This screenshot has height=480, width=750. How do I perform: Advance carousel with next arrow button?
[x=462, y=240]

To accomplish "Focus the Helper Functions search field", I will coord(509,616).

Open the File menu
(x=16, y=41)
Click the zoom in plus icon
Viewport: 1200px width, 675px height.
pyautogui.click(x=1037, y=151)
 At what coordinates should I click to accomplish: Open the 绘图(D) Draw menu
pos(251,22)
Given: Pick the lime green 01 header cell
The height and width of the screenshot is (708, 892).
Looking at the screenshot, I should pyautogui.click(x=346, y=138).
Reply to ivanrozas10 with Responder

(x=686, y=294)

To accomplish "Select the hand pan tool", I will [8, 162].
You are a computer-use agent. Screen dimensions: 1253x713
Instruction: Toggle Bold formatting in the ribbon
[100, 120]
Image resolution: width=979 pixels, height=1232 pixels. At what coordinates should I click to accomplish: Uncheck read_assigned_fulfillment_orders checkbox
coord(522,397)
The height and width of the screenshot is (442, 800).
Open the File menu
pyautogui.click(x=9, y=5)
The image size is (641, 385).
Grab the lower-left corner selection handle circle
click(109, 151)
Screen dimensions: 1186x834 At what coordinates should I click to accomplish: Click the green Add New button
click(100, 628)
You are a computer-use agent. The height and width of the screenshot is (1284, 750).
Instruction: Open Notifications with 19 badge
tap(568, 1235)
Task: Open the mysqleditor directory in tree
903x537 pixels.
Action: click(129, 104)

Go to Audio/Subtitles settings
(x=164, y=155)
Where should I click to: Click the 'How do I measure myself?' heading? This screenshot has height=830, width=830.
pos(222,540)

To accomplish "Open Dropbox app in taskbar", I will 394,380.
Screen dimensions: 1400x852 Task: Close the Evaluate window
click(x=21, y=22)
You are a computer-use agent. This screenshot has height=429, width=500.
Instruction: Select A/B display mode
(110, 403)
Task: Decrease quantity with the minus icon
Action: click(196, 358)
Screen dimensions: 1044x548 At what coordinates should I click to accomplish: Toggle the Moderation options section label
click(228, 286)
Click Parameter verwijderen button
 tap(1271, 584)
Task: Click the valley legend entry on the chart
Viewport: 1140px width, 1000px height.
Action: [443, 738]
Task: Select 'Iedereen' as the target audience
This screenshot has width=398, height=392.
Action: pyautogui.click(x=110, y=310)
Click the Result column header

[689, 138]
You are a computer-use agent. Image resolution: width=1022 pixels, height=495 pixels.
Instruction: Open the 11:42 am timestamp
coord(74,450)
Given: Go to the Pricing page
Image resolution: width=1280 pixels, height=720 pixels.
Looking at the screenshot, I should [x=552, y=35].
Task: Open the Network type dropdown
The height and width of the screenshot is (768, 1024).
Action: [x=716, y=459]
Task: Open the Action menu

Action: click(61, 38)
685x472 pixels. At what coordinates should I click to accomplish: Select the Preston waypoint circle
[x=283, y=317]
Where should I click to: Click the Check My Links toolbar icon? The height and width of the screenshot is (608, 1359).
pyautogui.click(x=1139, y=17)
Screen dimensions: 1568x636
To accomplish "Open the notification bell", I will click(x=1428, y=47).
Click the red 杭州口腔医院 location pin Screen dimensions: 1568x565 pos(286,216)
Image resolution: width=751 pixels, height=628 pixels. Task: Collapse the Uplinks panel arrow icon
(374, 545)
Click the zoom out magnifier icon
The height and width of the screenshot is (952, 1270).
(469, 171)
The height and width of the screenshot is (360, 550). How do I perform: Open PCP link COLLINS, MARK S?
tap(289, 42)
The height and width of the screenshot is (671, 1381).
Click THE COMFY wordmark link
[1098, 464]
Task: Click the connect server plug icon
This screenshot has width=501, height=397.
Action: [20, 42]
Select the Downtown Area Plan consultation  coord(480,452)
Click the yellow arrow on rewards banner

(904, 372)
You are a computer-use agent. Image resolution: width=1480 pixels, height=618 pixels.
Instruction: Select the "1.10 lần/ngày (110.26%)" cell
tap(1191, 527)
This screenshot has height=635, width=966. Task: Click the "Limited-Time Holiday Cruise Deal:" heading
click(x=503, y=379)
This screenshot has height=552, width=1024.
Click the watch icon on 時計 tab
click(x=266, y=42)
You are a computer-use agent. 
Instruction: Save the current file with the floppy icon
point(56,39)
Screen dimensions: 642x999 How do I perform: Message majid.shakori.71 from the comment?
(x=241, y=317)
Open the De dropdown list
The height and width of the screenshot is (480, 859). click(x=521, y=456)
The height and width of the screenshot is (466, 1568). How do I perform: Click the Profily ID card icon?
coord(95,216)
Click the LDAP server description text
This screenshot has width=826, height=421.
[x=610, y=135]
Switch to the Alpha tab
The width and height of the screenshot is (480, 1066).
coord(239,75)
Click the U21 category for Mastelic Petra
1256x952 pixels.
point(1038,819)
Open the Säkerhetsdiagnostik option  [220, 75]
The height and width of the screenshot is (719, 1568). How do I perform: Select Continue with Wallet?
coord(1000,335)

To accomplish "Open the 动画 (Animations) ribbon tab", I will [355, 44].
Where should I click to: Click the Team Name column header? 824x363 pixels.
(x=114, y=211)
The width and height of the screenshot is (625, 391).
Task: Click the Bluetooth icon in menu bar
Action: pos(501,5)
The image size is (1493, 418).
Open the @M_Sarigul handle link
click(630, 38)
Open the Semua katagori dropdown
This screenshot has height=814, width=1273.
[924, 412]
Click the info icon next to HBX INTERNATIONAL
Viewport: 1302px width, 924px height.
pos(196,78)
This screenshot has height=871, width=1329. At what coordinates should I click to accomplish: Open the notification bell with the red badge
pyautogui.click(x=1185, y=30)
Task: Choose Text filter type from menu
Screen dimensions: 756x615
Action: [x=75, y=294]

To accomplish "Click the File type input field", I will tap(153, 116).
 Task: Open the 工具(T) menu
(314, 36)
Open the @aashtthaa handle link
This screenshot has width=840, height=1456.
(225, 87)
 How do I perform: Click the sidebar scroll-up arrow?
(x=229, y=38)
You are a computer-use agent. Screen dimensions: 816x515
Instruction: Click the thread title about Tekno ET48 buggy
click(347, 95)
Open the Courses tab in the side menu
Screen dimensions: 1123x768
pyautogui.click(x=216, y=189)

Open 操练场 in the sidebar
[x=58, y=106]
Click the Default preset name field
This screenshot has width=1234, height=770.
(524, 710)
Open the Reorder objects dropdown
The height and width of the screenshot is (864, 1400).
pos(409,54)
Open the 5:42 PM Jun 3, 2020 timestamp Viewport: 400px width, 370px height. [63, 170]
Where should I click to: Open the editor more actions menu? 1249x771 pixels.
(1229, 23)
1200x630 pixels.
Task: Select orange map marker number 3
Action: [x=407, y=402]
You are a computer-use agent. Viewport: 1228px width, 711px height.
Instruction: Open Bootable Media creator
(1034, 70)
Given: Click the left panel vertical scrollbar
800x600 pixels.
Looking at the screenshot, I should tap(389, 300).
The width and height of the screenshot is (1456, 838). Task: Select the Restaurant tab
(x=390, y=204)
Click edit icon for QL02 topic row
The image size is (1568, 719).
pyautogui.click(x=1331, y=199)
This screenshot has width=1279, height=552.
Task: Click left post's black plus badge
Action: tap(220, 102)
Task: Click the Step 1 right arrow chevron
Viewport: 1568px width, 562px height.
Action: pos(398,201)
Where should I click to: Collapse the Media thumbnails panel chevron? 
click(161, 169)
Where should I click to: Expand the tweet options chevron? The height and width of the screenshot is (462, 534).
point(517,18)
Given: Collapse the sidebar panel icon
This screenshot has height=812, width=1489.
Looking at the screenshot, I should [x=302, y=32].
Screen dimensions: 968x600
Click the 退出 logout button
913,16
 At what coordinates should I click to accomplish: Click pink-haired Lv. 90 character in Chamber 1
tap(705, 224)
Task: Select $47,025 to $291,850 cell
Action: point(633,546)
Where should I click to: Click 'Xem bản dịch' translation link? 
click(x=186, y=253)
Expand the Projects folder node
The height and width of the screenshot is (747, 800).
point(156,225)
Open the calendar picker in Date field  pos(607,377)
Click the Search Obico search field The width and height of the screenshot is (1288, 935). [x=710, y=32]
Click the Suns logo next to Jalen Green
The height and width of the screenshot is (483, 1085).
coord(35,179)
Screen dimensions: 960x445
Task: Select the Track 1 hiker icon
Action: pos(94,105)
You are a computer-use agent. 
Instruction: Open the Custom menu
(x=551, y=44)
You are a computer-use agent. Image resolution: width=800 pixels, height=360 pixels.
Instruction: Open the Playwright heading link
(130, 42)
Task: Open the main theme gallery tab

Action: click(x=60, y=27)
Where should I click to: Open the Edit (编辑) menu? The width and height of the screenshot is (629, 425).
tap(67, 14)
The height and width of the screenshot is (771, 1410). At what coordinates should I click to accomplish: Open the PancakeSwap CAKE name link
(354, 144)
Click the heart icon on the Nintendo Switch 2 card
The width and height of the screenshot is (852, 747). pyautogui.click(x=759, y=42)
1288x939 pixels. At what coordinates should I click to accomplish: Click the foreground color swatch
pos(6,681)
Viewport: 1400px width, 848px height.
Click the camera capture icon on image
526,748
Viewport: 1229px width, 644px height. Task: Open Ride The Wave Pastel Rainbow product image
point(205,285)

----

From the entries above, extract only the lines running from the one containing "Switch to the Alpha tab" through the one containing "Task: Choose Text filter type from menu", inclusive.

Switch to the Alpha tab
The width and height of the screenshot is (480, 1066).
coord(239,75)
Click the U21 category for Mastelic Petra
1256x952 pixels.
point(1038,819)
Open the Säkerhetsdiagnostik option  [220, 75]
The height and width of the screenshot is (719, 1568). How do I perform: Select Continue with Wallet?
coord(1000,335)

To accomplish "Open the 动画 (Animations) ribbon tab", I will [355, 44].
Where should I click to: Click the Team Name column header? 824x363 pixels.
(x=114, y=211)
The width and height of the screenshot is (625, 391).
Task: Click the Bluetooth icon in menu bar
Action: pos(501,5)
The image size is (1493, 418).
Open the @M_Sarigul handle link
click(630, 38)
Open the Semua katagori dropdown
This screenshot has height=814, width=1273.
[924, 412]
Click the info icon next to HBX INTERNATIONAL
Viewport: 1302px width, 924px height.
pos(196,78)
This screenshot has height=871, width=1329. At what coordinates should I click to accomplish: Open the notification bell with the red badge
pyautogui.click(x=1185, y=30)
Task: Choose Text filter type from menu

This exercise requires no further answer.